**Exercise:**
Please give the lines below again exactly as they stand, from the one that contains "You are a GUI" up to and including the one that contains "Task: Sort table by 积分 column header", leaving all pictures out.

(Stored data entries)
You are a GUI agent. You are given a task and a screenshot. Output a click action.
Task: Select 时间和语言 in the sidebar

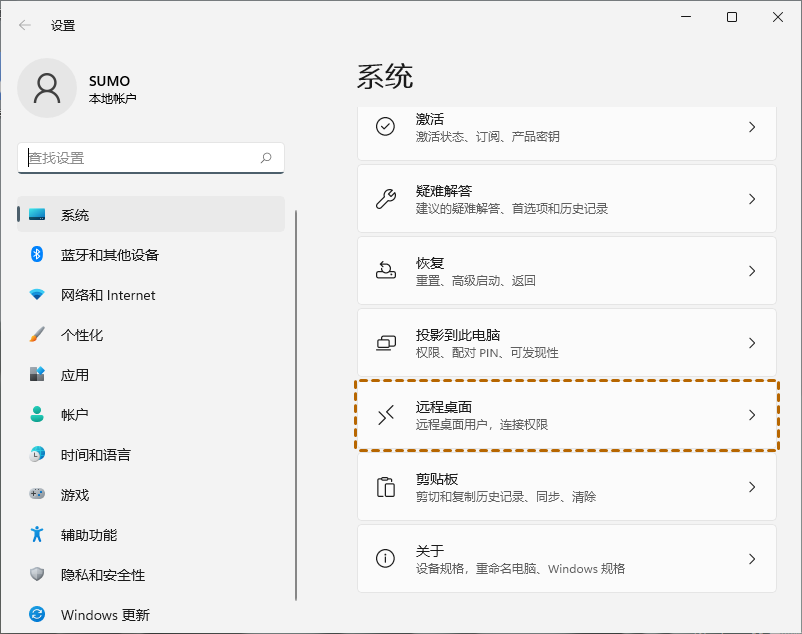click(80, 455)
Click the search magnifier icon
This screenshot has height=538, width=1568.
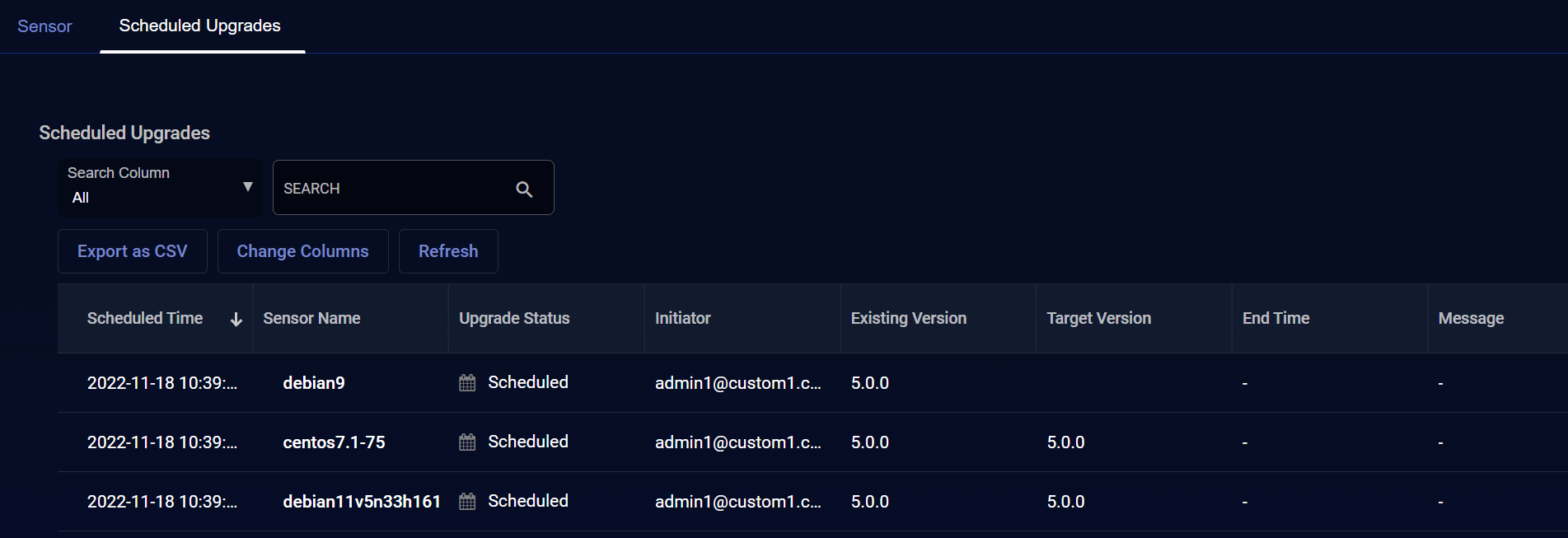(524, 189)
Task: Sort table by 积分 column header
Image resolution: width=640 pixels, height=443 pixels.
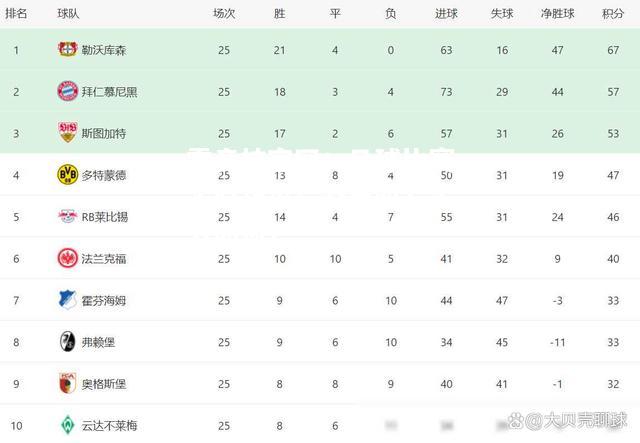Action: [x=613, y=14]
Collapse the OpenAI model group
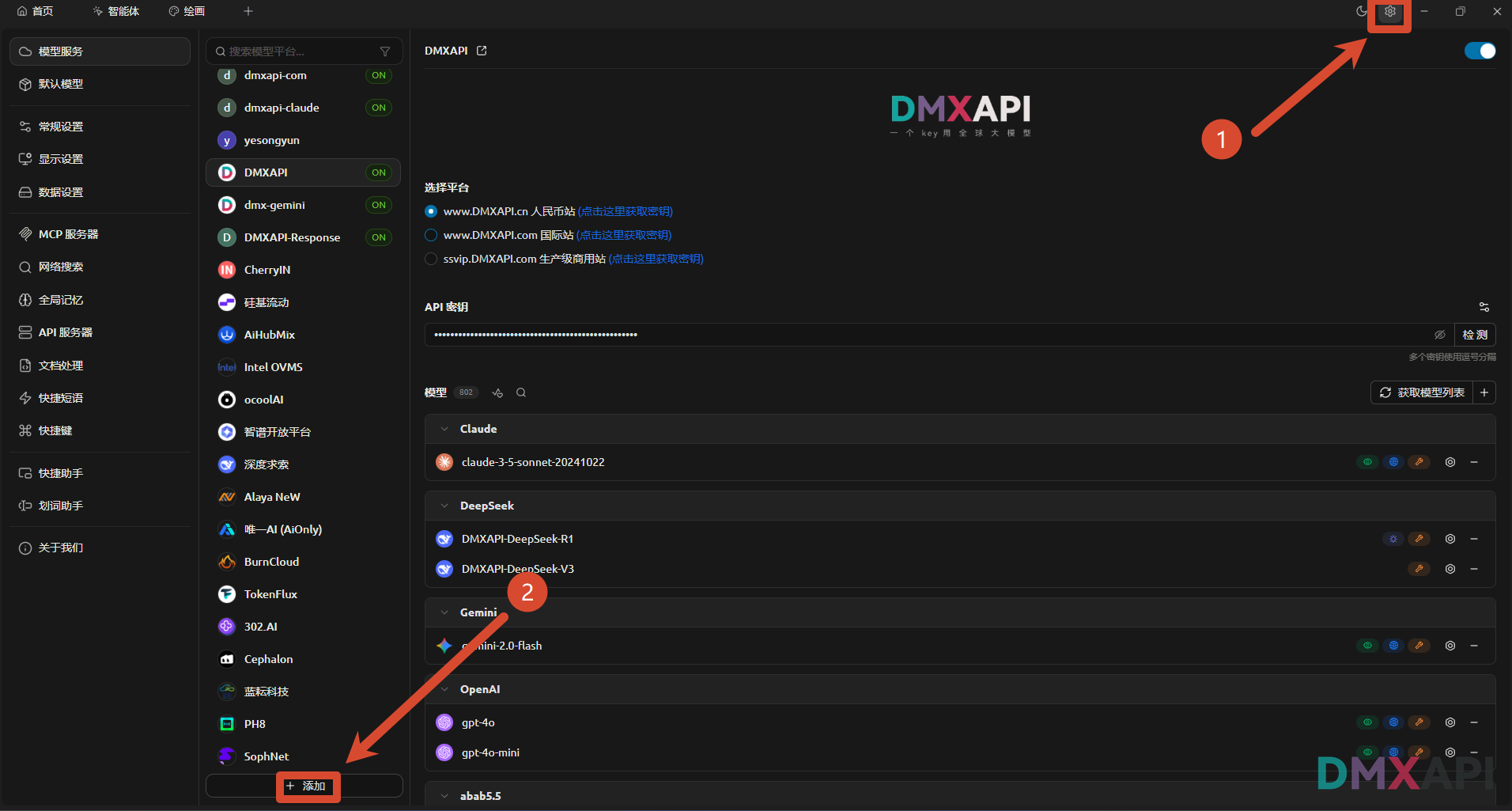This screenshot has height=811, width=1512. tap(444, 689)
* * *
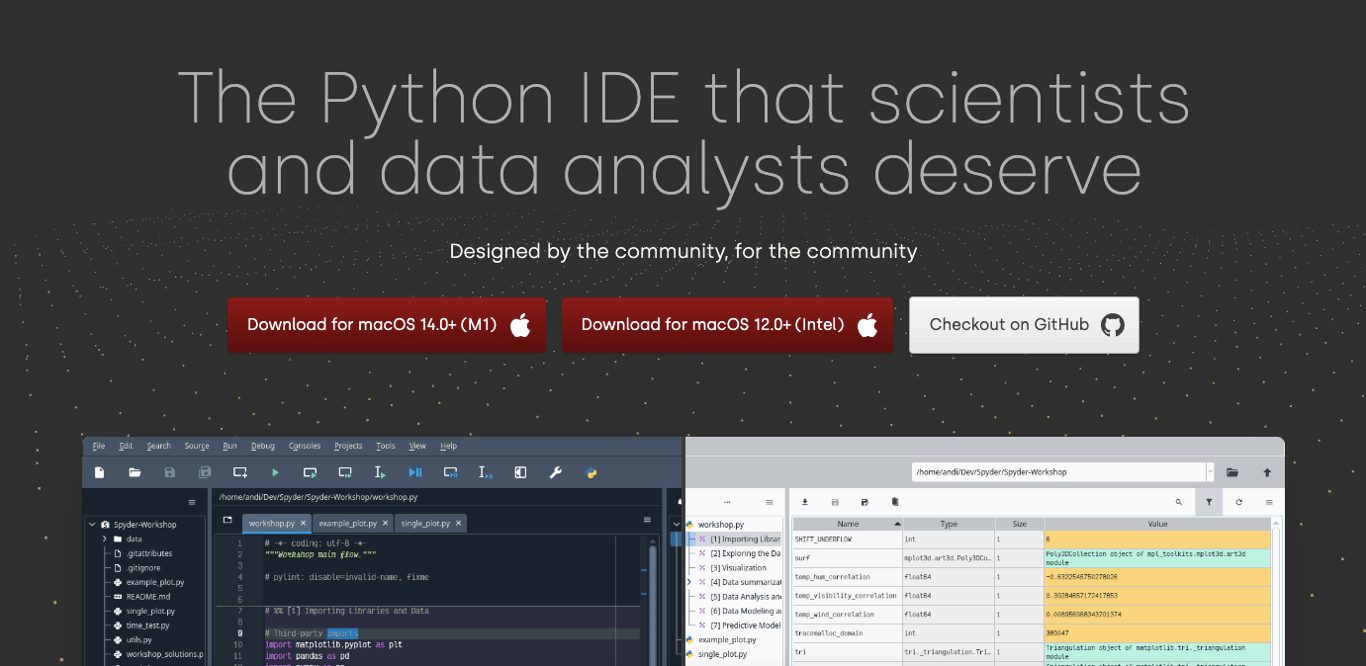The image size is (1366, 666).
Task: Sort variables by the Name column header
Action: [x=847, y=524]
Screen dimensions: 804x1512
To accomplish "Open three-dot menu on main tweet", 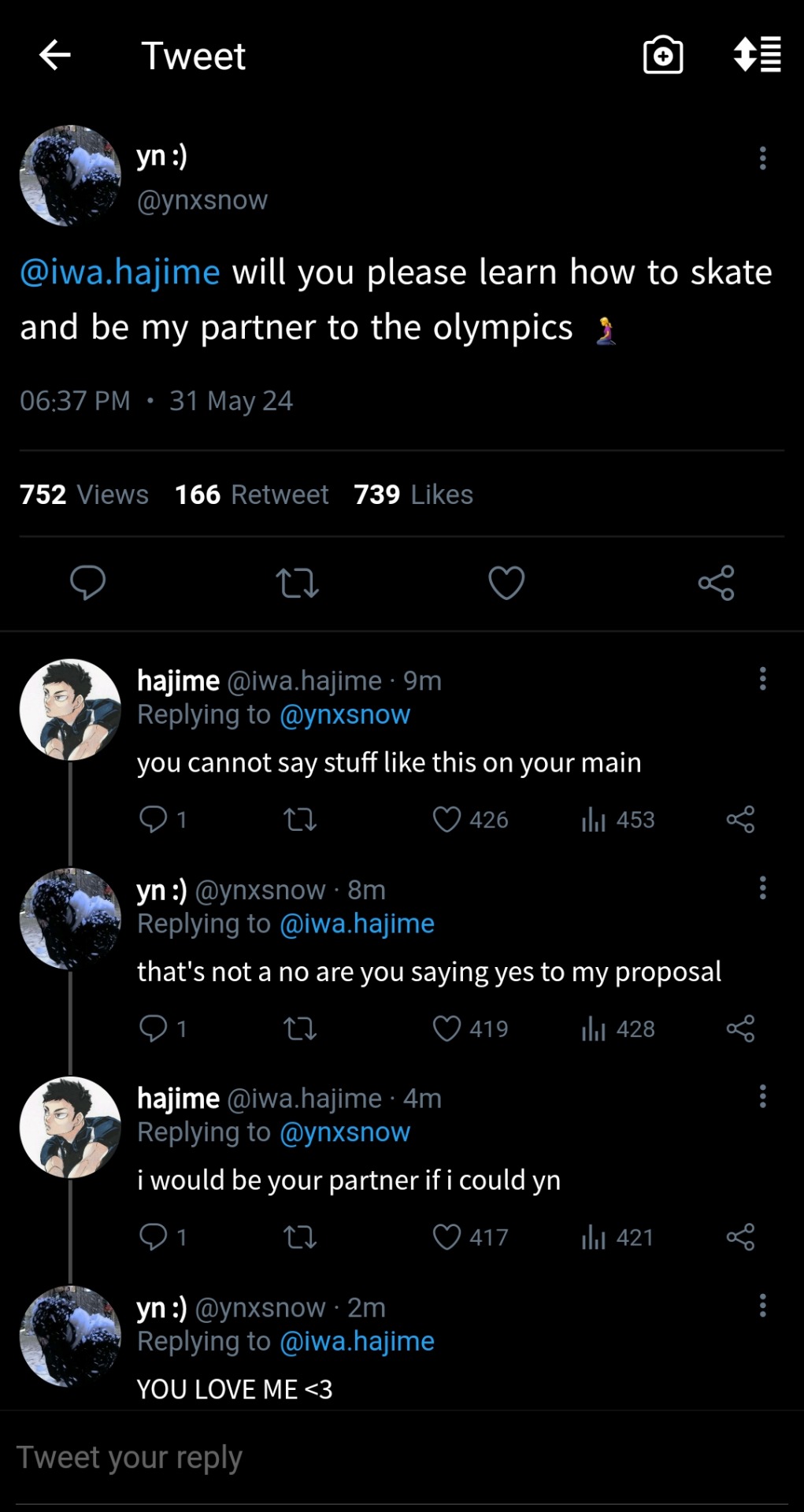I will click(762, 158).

**Solution for this problem:**
You are a GUI agent. You are given a task and a screenshot. Output a click action.
Task: Select 时间和语言 in the sidebar

click(80, 455)
Click the search magnifier icon
This screenshot has height=538, width=1568.
(524, 189)
Task: Sort table by 积分 column header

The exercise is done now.